Con la Funzione pubblica che si dice «stupita» delle accuse arrivate proprio mentre il confronto sul testo unico è alle fasi finali. I prossimi, insomma, sono i giorni chiave per l’attuazione della delega sulla Pa dopo la bordata arrivata a novembre dalla Corte costituzionale. Proprio la sentenza 251/2016 della Consulta ha imposto di ritornare a lavorare ai decreti su partecipate, direttori sanitari e anti-assenteismo. I giudici hanno infatti imposto l’«intesa», in Conferenza Stato-Regioni o in Unificata (dove sono presenti anche Comuni, Città metropolitane e Province) a seconda dei casi, invece del più semplice «parere» degli enti territoriali quando in gioco ci sono le loro competenze. La decisione ha lasciato in vigore i tre provvedimenti, esponendoli però a un rischio di nuove bocciature da superare con i correttivi.

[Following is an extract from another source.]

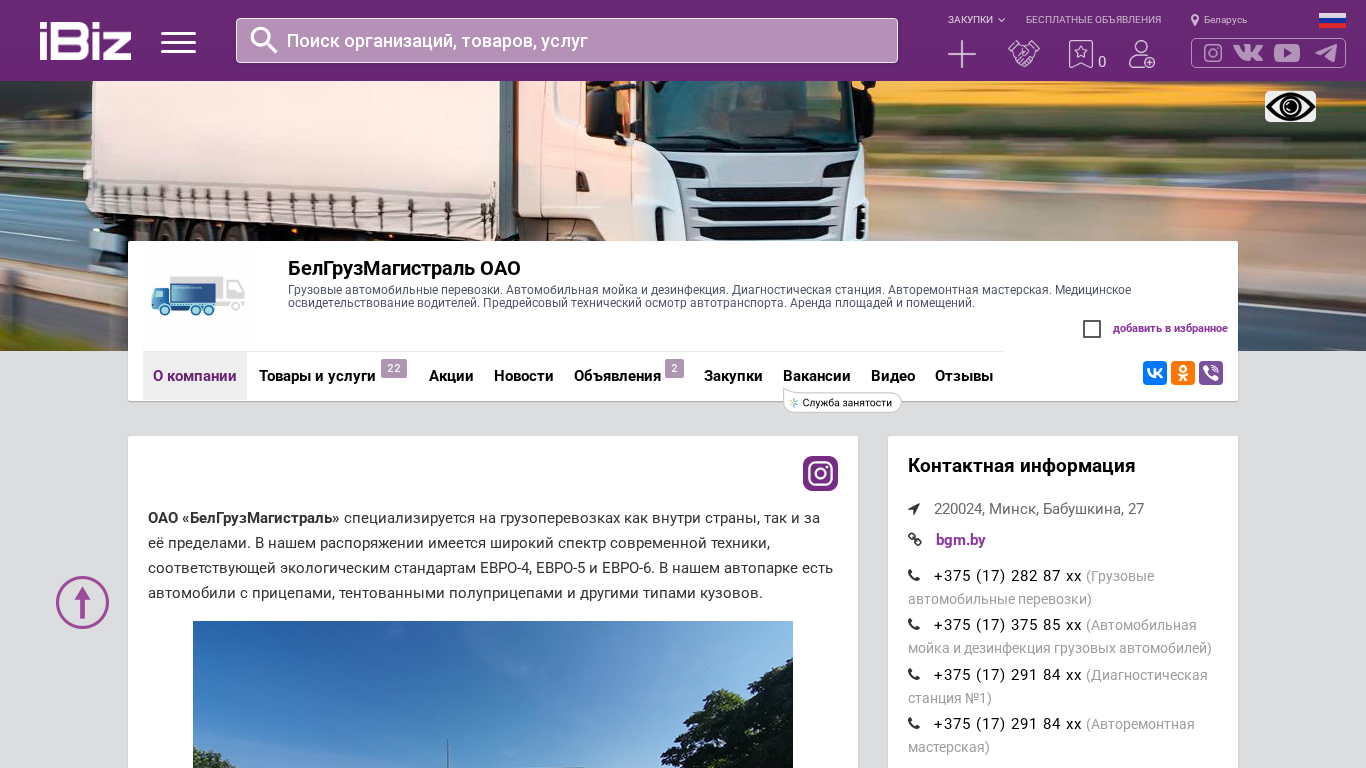
Task: Open the company's Instagram page
Action: (820, 473)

L’intesa però non è gratis, e rappresenta per Regioni ed enti locali l’occasione per intervenire sui punti più controversi dei vari provvedimenti. Per ottenere il via libera delle Regioni è probabile una revisione del meccanismo di nomina dei direttori generali, sanitari e amministrativi: il primo decreto chiedeva ai governatori di scegliere all’interno di una rosa di tre-cinque nomi, individuati a loro volta da una commissione indipendente all’interno dell’elenco nazionale degli idonei. Il punto d’incontro, a cui si sta ancora lavorando in queste ore, manterrebbe in piedi l’idoneità nazionale lasciando però più autonomia di scelta alle Regioni, depotenziando o cancellando del tutto il sistema delle «rose».
Sulle partecipate è probabile invece l’abbassamento, da un milione a 500mila euro, della soglia di fatturato medio sotto il quale le partecipazioni devono essere alienate, insieme a un meccanismo più flessibile per evitare la condanna certa delle partecipate con più amministratori che dipendenti: due mosse che ridurrebbero il numero di mini-società da chiudere, ma che sono chieste a gran voce dagli enti locali.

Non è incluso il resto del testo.